IgG-E2 expression alters protein trafficking through the secretory pathway

In addition to impairing Golgi morphology, ARF1 mutants and BFA treatment have been shown to inhibit trafficking of proteins through the early secretory pathway [35-39]. To determine the effect of IgG-E2 on early secretory trafficking, we analyzed green fluorescent protein (GFP) tagged vesicular stomatitis G protein (VSV-G) trafficking through the secretory pathway in the presence or absence of IgG-E2 expression. The form of VSV-G used in this system was a temperature sensitive mutant, ts045-VSVG-GFP [36, 40]. At 40°C, the VSV-G mutant was misfolded and retained in the endoplasmic reticulum (ER) (Figure 7A, first and second from the left). After transferring to the permissive temperature of 32°C, the VSV-G mutant was properly folded and transported to Golgi (Figure 7A, third and fourth from the left). To study the effect of IgG-E2 on the secretory pathway, we co-transfected the ts045-VSVG-GFP mutant with empty vector VR1012, E2, IgG-E2 or E2DMID into HeLa cells. HeLa cells transfected with ts045-VSVG-GFP mutant alone were treated with BFA as a positive control. The ts045-VSVG-GFP transport assay was performed as described in the Material and Methods section. As expected, the VSV-G mutant was transported to the Golgi (Figure 7B, top first from the left), while almost all of the VSV-G was trapped in the ER with BFA treatment (Figure 7B, top second from the left). The expression of E2 or E2DMID had either no or a minor effect on VSV-G mutant trafficking, and most of the cells showed that the VSV-G mutant was transported to the Golgi (Figure 7B, top third and fifth from the left). On the other hand, around 80% of cells expressing IgG-E2 showed VSV-G mutant distributed in an intracellular punctated pattern or dispersed throughout the cytoplasm (Figure 7B, top fourth from the left, P = 0.0016), which confirmed that the VSV-G mutant co-localized with the ER (Figure 7D 2nd row, P = 0.011) and not the Golgi anymore (Figure 7E 2nd row, P < 0.001). These data indicate that IgG-E2 expression disrupts trafficking through the secretory pathway.

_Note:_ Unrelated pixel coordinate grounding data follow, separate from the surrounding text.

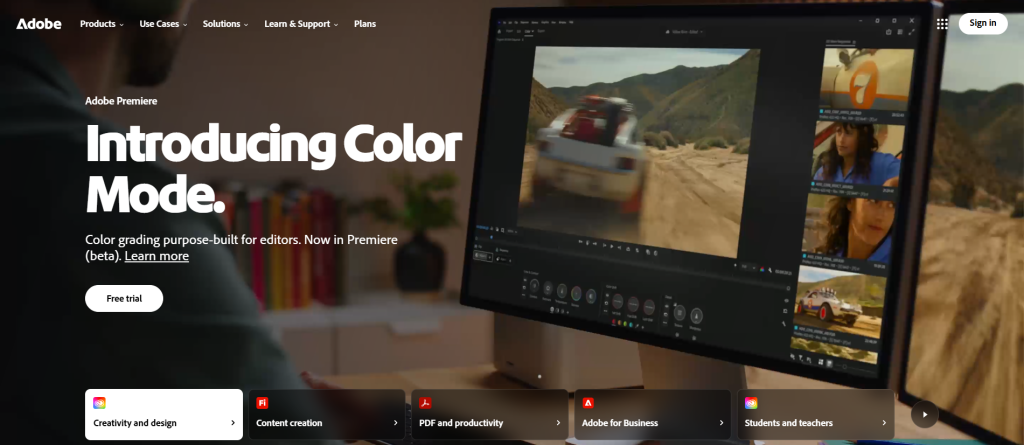Expand the Use Cases dropdown
This screenshot has width=1024, height=445.
pos(164,23)
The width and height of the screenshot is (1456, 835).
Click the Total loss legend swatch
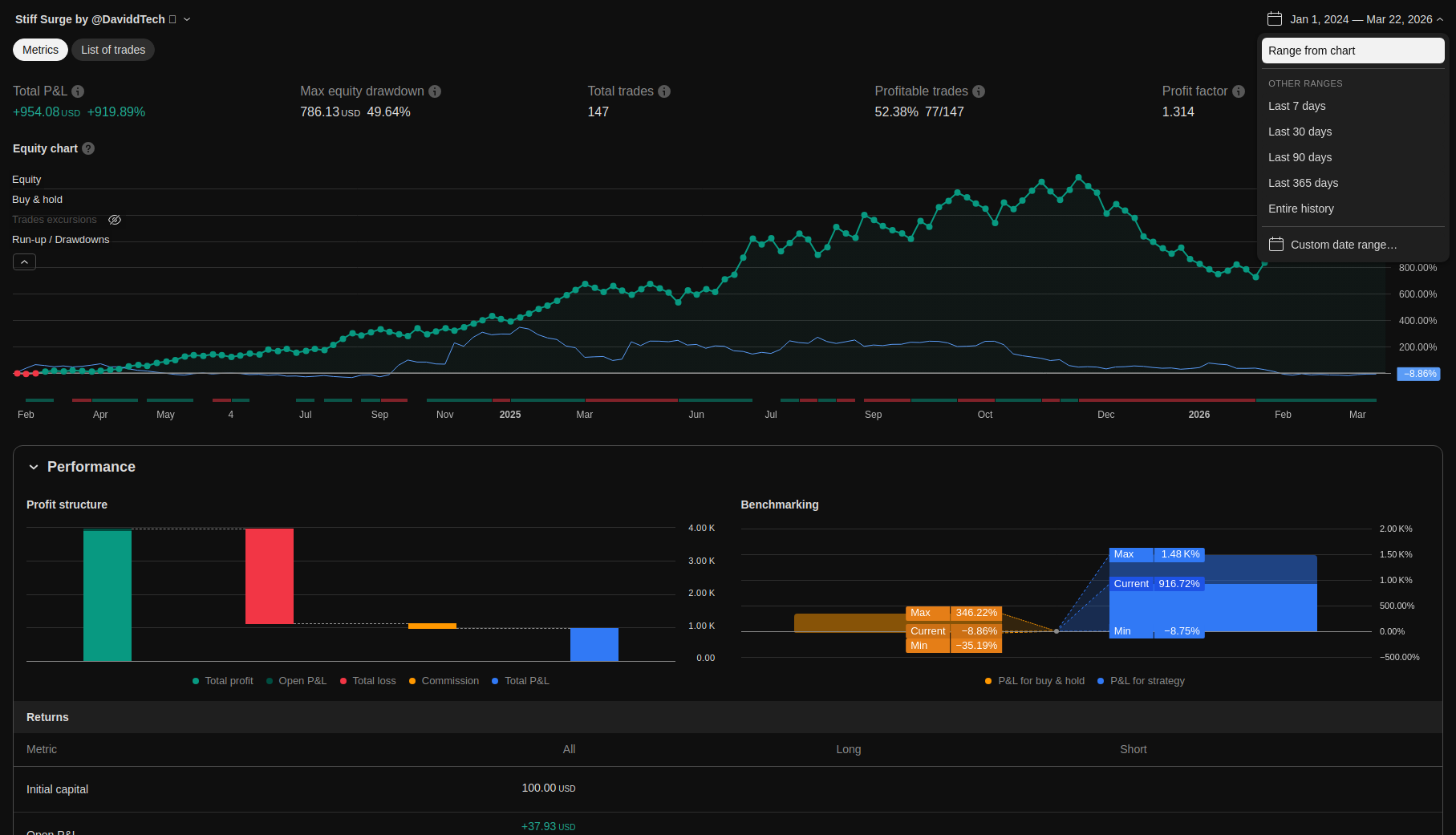point(343,681)
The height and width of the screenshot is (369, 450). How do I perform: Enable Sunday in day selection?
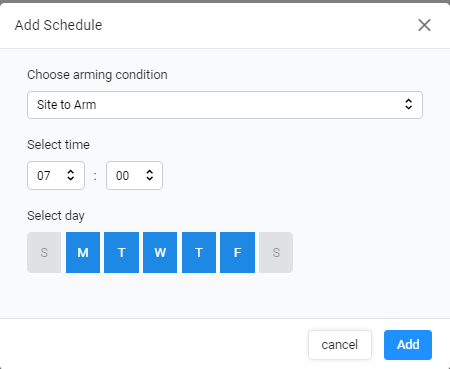click(x=44, y=253)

GBV-C E2 expression alters trafficking through the secretory pathway.

Figure 7: GBV-C E2 expression alters trafficking through the secretory pathway. A. HeLa cells were transfected with the ts045-VSVG-GFP expression vector and incubated at 37°C for 6 h, and then the medium was replaced with fresh medium. After incubation at 40°C for 16 h, cells were either fixed immediately or switched to 32°C for 90 min and then fixed. B. The expression vector ts045-VSVG-GFP was co-transfected with VR1012, E2, GBV-C E2 or E2DMID into HeLa cells and incubated at 37°C for 6 h, and then the medium was replaced with fresh medium. After incubation at 40°C for 16 h, one group of cells transfected with VR1012 was treated with BFA (5 μg/ml) for 30 min, and then all cells were switched to 32°C for 90 min before they were fixed, permeabilized and immunostained. E2 proteins were stained with the anti-cMyc antibody (Red). C. Fifty cells were counted in each sample, and the percentage of cells showing the perinuclear VSV-G pattern was calculated and shown in the bar chart. Statistical analysis was performed. The data are represented as mean ± SD, **P < 0.01, Student’s t-test. D. and E. The expression vector ts045-VSVG-GFP was co-transfected with VR1012 or IgG-E2 into HeLa cells and incubated at 37°C for 6 h, and then the medium was replaced with fresh medium. After incubation at 40°C for 16 h, all cell samples were cultured in 32°C for 90 min before they were fixed, permeabilized and immunostained as described in Materials and Methods. E2 proteins were stained with the anti-cMyc antibody, ER was stained with the anti-calnexin antibody (D) and Golgi was stained with the anti-TGN38 antibody (E). DAPI was used to stain the nuclei. ER (D) and Golgi (E) are shown in red, VSV-G is shown in green and E2 protein is shown in purple. Fifty cells were counted in each sample, and the percentage of cells showing the perinuclear VSV-G pattern was calculated and shown in the bar chart. Statistical analysis was performed. The data are represented as mean ± SD, **P < 0.01, ***P < 0.001, Student’s t-test. All the values are from the average of three independent experiments.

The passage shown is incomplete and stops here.